Exercise directions:
Resume the help page on creating and running Spark applications in the AnalyticDB for MySQL console after its final line.
-------- Text passage
How to create and run Spark applications in the AnalyticDB for MySQL console-AnalyticDB(AnalyticDB)-阿里云帮助中心

Overview

An AnalyticDB for MySQL Enterprise Edition, Basic Edition, or Data Lakehouse Edition cluster is created.
A job resource group is created for the AnalyticDB for MySQL Enterprise Edition, Basic Edition, or Data Lakehouse Edition cluster.
You have granted the required permissions to a RAM user. For more information, see Authorize a RAM user.
A database account is created for the AnalyticDB for MySQL cluster.
- If you use an Alibaba Cloud account, you need to only create a privileged account.
- If you use a Resource Access Management (RAM) user, you must create a privileged account and a standard account and associate the standard account with the RAM user.
AnalyticDB for MySQL is authorized to assume the AliyunADBSparkProcessingDataRole role to access other cloud resources.
The log storage path of Spark applications is configured.
----------------
-------- Rows
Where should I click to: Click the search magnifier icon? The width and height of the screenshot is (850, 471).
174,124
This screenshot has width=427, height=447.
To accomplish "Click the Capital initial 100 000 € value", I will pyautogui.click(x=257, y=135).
----------------
-------- Rows
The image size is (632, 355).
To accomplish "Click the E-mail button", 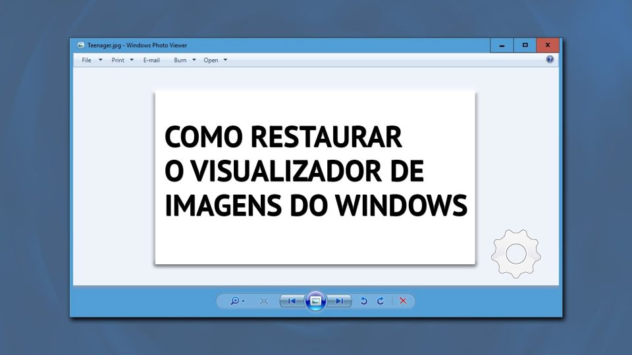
----------------
-------- Rows
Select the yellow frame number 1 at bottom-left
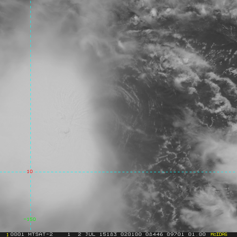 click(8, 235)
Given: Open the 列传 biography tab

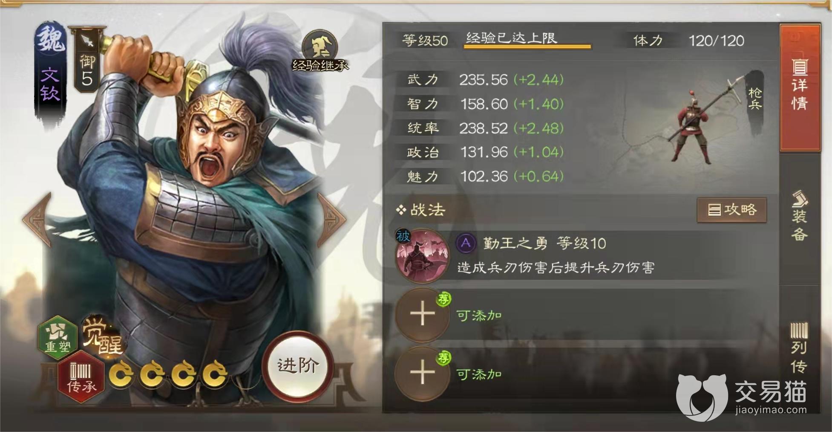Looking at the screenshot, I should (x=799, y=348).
----------------
Result:
Note
Log on to the AnalyticDB for MySQL console. Find the cluster that you want to manage and click the cluster ID. In the left-side navigation pane, choose Job Development > Spark JAR Development. Click Log Settings. In the dialog box that appears, select the default path or specify a custom storage path. You cannot set the custom storage path to the root directory of OSS. Make sure that the custom storage path contains at least one layer of folders.

Log on to the AnalyticDB for MySQL console. In the upper-left corner of the console, select a region. In the left-side navigation pane, click Clusters. Find the cluster that you want to manage and click the cluster ID.
In the left-side navigation pane, click Job Development > Spark JAR Development.
On the Spark JAR Development page, click the icon to the right of Workspaces.

In the Create Application panel, set the following parameters.

Parameter	Description
Name	The name of the application or directory. Application and directory names are case-insensitive.
Type	Application: Creates a file. Directory: Creates a directory.
Parent Level	The parent directory of the file or directory.
Job type	Batch: A batch application. Streaming: A streaming application. SQL Engine: A Spark distributed SQL engine.

After you configure the parameters, click OK to create the application template.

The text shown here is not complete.